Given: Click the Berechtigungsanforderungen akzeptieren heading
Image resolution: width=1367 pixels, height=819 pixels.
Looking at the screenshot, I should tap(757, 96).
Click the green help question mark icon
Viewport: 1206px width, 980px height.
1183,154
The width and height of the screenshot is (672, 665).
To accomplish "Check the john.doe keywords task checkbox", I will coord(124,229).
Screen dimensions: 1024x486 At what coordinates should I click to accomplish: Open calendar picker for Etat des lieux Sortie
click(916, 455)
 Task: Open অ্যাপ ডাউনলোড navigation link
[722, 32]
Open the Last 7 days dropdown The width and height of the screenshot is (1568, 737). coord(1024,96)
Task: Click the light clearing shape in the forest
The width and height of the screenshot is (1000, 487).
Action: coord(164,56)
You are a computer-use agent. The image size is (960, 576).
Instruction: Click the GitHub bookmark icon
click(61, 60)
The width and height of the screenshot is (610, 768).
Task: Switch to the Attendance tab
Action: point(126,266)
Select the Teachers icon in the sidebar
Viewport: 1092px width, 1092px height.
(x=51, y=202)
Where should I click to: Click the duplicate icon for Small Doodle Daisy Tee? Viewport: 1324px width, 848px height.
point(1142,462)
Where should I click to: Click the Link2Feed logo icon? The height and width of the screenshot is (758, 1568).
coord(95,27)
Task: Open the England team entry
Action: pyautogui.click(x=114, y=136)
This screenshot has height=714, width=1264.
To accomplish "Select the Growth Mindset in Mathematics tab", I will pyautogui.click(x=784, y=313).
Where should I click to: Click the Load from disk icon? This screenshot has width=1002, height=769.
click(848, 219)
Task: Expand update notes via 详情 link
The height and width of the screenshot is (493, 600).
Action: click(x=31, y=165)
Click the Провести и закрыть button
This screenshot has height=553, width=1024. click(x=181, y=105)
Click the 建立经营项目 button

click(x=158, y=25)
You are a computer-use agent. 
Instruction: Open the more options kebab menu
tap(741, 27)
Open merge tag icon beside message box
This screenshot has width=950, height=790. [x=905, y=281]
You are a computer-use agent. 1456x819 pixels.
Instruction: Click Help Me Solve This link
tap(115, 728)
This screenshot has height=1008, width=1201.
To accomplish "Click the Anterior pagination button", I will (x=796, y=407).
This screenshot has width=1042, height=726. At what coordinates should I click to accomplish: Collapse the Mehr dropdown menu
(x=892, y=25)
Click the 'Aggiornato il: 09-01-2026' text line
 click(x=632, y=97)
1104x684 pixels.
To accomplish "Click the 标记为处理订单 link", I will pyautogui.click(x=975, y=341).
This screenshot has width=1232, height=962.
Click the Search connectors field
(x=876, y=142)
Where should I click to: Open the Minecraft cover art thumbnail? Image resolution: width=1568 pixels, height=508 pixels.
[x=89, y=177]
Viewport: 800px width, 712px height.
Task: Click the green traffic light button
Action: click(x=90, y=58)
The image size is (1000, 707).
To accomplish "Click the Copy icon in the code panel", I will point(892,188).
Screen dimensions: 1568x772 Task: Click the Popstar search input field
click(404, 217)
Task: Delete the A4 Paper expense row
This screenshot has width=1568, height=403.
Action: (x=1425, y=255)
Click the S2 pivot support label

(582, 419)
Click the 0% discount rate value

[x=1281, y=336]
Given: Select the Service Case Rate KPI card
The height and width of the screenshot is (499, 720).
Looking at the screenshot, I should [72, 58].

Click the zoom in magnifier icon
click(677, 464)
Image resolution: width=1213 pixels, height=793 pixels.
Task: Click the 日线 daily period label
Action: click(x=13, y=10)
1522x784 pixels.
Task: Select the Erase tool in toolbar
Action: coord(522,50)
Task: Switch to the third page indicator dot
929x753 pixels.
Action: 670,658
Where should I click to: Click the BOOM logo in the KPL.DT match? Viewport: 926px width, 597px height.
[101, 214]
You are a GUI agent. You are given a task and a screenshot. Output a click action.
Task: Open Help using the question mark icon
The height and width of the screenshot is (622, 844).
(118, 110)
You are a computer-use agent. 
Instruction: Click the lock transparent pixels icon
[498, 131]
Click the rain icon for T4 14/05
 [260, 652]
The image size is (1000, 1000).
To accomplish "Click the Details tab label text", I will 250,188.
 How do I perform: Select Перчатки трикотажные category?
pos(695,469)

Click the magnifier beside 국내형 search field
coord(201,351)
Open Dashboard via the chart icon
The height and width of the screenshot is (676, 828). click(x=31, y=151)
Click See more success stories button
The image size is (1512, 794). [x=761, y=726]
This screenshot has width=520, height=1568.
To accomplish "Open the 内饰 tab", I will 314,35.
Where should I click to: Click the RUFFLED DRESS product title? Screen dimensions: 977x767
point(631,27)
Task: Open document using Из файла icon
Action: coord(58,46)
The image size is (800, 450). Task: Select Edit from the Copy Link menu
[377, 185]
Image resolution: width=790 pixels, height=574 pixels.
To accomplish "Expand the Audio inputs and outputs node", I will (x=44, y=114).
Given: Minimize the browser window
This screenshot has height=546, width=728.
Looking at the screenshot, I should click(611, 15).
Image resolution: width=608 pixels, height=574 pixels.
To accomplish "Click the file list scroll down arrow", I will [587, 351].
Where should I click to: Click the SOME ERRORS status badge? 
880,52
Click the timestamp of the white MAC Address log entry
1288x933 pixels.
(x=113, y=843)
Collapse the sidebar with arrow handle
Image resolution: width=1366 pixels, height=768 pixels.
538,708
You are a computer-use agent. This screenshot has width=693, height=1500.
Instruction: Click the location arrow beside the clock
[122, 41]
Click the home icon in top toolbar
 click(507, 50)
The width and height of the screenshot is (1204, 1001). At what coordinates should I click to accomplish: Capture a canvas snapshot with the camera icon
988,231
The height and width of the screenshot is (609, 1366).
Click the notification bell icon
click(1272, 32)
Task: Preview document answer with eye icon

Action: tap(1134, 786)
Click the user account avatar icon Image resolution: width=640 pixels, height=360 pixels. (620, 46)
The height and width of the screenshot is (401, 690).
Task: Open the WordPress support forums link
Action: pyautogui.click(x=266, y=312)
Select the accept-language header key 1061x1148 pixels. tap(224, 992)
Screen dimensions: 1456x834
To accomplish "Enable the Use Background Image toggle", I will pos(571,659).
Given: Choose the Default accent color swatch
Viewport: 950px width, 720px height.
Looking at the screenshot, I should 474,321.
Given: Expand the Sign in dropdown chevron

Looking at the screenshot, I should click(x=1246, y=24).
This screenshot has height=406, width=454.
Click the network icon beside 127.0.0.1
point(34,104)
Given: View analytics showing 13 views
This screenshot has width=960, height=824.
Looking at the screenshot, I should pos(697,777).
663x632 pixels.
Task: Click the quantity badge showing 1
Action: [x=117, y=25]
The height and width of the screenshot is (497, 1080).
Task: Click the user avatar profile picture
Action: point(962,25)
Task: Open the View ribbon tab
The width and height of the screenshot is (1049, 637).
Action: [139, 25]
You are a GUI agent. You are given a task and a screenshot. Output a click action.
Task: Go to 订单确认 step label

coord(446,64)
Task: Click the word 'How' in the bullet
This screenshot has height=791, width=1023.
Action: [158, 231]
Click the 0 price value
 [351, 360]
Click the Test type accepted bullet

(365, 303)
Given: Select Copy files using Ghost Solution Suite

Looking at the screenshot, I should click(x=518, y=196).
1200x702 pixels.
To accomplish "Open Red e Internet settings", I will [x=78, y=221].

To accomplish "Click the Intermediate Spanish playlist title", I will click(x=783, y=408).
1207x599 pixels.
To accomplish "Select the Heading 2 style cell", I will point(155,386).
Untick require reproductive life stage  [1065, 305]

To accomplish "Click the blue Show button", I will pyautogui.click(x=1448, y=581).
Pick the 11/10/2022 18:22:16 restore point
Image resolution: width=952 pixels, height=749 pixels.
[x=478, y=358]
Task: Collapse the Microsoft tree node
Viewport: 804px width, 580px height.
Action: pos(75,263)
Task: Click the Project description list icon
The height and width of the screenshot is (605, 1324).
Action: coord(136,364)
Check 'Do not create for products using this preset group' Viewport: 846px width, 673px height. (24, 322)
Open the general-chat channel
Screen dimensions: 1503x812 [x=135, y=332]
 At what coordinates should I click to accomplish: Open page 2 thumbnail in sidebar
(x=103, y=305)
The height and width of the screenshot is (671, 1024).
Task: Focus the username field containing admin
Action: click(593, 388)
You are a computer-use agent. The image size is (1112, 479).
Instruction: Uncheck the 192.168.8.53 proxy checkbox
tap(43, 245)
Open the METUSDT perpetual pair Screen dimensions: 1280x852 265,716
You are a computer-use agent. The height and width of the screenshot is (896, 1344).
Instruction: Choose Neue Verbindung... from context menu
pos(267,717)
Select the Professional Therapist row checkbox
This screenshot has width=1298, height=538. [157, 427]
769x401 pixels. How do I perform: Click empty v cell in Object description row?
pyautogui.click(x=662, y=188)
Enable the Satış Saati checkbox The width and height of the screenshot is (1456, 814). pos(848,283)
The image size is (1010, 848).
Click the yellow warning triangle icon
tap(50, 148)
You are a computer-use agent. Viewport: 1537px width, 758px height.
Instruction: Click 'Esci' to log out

ACTIVITY:
Search the records above for "Enable". Copy each line where it is found.

EXERCISE OUTPUT:
To accomplish "Enable the Use Background Image toggle", I will pos(571,659).
Enable the Satış Saati checkbox The width and height of the screenshot is (1456, 814). pos(848,283)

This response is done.